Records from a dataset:

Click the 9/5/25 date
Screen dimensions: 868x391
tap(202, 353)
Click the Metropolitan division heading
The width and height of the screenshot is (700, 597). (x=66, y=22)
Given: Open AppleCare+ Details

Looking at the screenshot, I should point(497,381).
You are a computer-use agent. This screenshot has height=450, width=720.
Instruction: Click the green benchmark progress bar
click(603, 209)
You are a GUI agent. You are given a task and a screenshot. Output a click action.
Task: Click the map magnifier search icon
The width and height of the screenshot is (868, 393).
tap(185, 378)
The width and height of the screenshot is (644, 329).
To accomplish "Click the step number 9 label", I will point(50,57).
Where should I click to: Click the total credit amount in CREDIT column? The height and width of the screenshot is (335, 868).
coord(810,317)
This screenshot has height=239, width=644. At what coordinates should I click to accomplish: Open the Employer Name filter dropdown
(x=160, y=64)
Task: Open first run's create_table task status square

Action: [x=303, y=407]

---

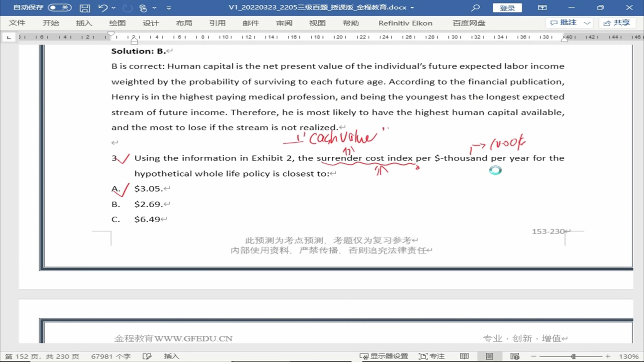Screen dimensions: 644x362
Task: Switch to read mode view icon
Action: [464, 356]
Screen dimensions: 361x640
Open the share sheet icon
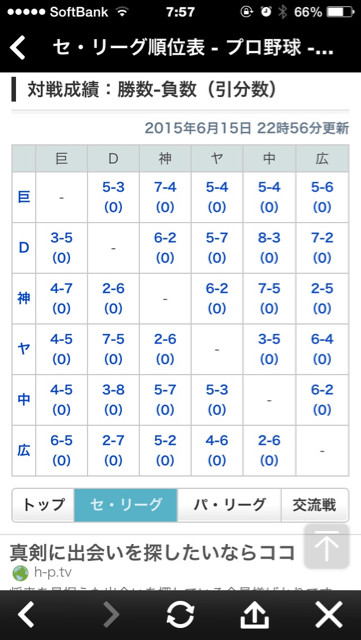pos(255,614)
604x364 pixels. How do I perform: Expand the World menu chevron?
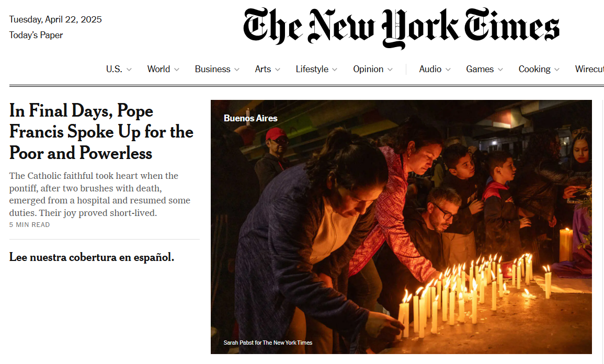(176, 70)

- **EXERCISE REQUIREMENTS**: From the entries above, copy every line where the word "agent" shows up.

- **ANSWER TO THE EXERCISE**:
You are a computer-use agent. This screenshot has height=450, width=720.
You are a GUI agent. You are given a task and a screenshot. Output a click action.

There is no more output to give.